Le Spa Le Scandinave Mont Tremblant propose: sauna finlandais, bain de vapeur norvégien, bains tourbillons en plein air, chutes nordique et thermale, terrasses et solariums, foyer extérieur et baignade en rivière à l’année.

Amateur de chaud et froid, il y a encore le Polar Bear’s Club dans les Laurentides, près de la rivière Saint-Simon. Le principe finlandais d’alternance entre les bains chauds et froids y est très apprécié.

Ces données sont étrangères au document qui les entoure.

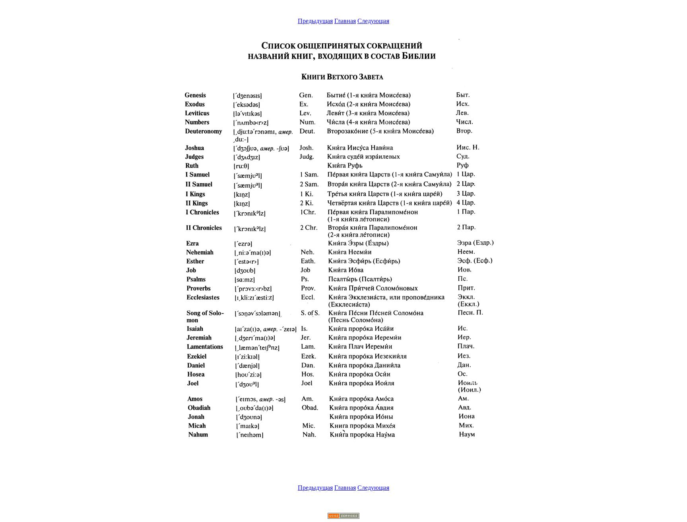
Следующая (373, 20)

Le SPA Ofuro (à Morin Heights) est, lui aussi, un lieu privilégié pour la détente et le bien-être. Ouvert depuis janvier 2000, il offre sauna, bain vapeur, bains tourbillons et bain en rivière.

Dans les Cantons-de-l’Est, à Bolton Centre, le Spa des chutes de Bolton est un relais détente qui mise sur son exceptionnelle situation sur le bord de la rivière Missisquoi pour offrir des bains polaires et des séances de sauna finlandais. Véritablement intégré à la région touristique, le spa est entouré de 5 centres de ski majeurs, plus de 120 B&B et hôtels de la région de Magog-Orford.

Sans oublier, en Gaspésie, l’Aquamer à Carleton et le centre de thalassothérapie de l’Auberge du Parc à Paspébiac. L’Aquamer a bénéficié récemment d’un investissement de 12,7 millions $ afin de doubler sa capacité d’hébergement et tripler sa capacité quotidienne d’accueil de curistes.

Ces spas de destination sont peu nombreux mais bien implantés. Ils accueillent une clientèle fidèle ayant besoin de refaire le plein d’énergie, évacuer le stress et retrouver un (bon) équilibre.

Spa un jour, en forme toujours

Les spas de jour occupent également une place très importante dans l’industrie, soit plus du quart des établissements. Ils sont majoritairement situés en milieu urbain et dans des centres de villégiature, au coeur d’un bassin de population élevé, qui contribue en grande part à la rentabilité à l’établissement.

Quand le bien être est dans l’assiette

Bien être et alimentation font la paire et bon nombres de spas, en hébergement, l’on bien compris. Ils offrent également la possibilité de découvrir la fine cuisine du terroir. Poissons, salades, fruits frais et desserts allégés se combinent parfaitement bien avec détente et soins régénérateurs.

La tendance risque même de s’amplifier avec l’apparition de livres de «cuisine détente». Les spas de destination vont rivaliser d’inventivité et engager des chefs cuisiniers réputés. Au menu: programmes minceur adaptés à la clientèle (Atkins, etc.) ou régimes dissociés (Montignac, entre autres). Le croisement spa/cuisine risque bien de devenir un «must».

Alors, la recette d’une cure santé réussie, au Québec, n’est-elle pas: une bonne dose de soins professionnels, un zeste de chaleur humaine, un décor paisible et régénérateur, une lampée de bon air frais, le tout saupoudré de fine cuisine?

Sources :
– «Interest in Health Spas (Profile Report)», Travel Activities & Motivation Survey (TAMS), Lang Research Inc., décembre 2001.
– «Spas Relais santé: un réseau qui bouillonne», La Presse, 15 novembre 2003.
– Ruel, Sylvie. «La popularité des spas nordiques en croissance», La Presse, 7 février 2004, p. 10.
– Research of the Canadian Spas Industry, Canadian Spa Association, juin 2003.